**ACTION ITEM**
The task calls for every line of the data to be repeated exactly.

(Saved data entries)

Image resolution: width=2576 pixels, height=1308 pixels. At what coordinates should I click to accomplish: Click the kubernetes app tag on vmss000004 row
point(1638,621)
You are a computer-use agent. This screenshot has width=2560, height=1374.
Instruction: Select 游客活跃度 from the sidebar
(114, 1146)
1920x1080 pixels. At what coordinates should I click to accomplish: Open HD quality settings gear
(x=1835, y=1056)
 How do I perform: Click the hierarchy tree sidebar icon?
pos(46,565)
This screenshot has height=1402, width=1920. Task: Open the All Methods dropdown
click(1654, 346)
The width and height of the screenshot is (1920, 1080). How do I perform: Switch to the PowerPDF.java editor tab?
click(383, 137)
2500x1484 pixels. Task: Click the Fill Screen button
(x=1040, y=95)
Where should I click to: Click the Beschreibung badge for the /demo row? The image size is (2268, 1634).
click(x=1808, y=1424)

**ANSWER**
Image resolution: width=2576 pixels, height=1308 pixels. At what coordinates should I click to accomplish: Click the kubernetes app tag on vmss000004 row
point(1638,621)
You are a computer-use agent. This screenshot has width=2560, height=1374.
Instruction: Select 游客活跃度 from the sidebar
(114, 1146)
1920x1080 pixels. At what coordinates should I click to accomplish: Open HD quality settings gear
(x=1835, y=1056)
 How do I perform: Click the hierarchy tree sidebar icon?
pos(46,565)
This screenshot has height=1402, width=1920. Task: Open the All Methods dropdown
click(1654, 346)
The width and height of the screenshot is (1920, 1080). How do I perform: Switch to the PowerPDF.java editor tab?
click(383, 137)
2500x1484 pixels. Task: Click the Fill Screen button
(x=1040, y=95)
Where should I click to: Click the Beschreibung badge for the /demo row? The image size is (2268, 1634).
click(x=1808, y=1424)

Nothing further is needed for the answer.